====== RECORDS TO PROCESS
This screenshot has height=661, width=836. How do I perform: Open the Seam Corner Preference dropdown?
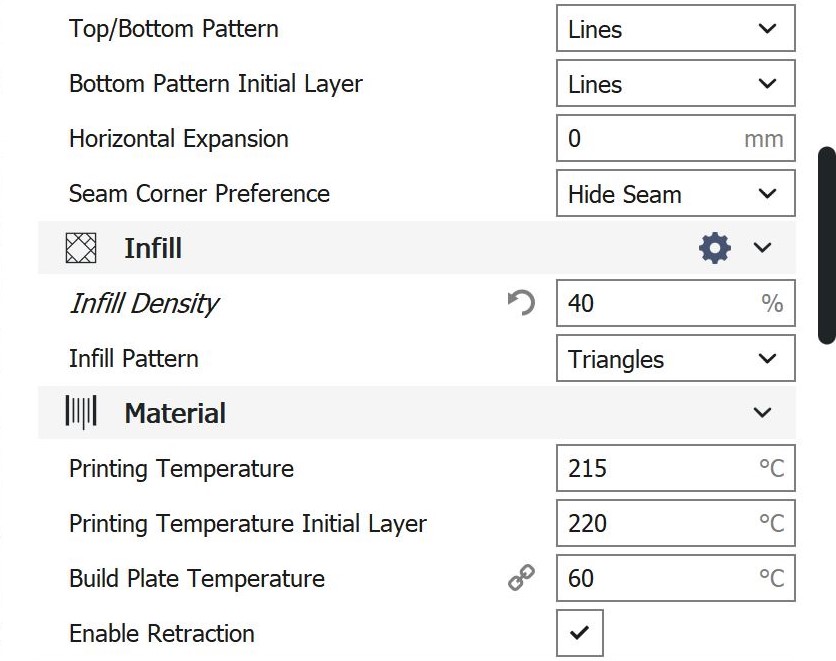675,194
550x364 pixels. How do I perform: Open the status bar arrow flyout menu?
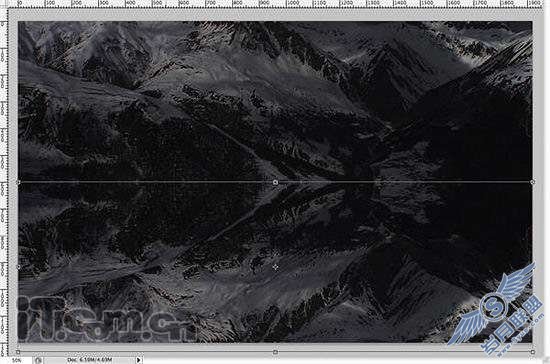click(x=139, y=360)
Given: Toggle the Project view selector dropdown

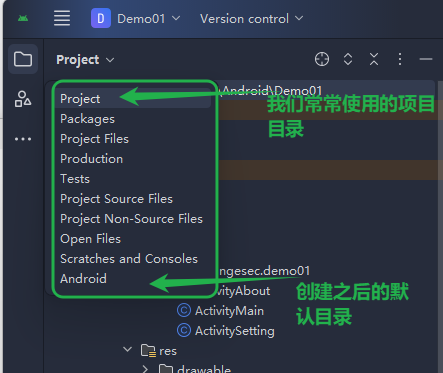Looking at the screenshot, I should tap(85, 60).
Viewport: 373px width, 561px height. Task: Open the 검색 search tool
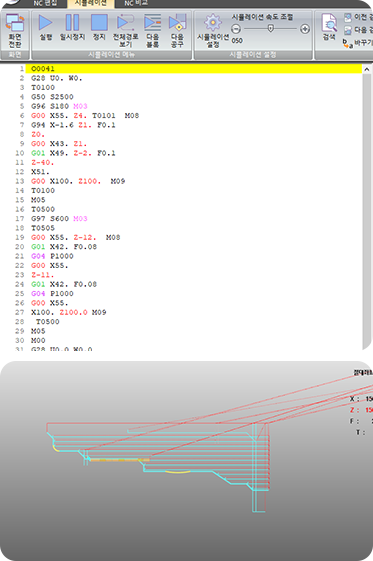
============
Quote exactly, and nothing besides, the lines from the one with "550x364 pixels. How" through the end of the records above; include both ends and omit the pictures.

ANSWER SPACE:
550x364 pixels. How do I perform: Open the status bar arrow flyout menu?
click(x=139, y=360)
Given: Toggle the Project view selector dropdown

Looking at the screenshot, I should tap(85, 60).
Viewport: 373px width, 561px height. Task: Open the 검색 search tool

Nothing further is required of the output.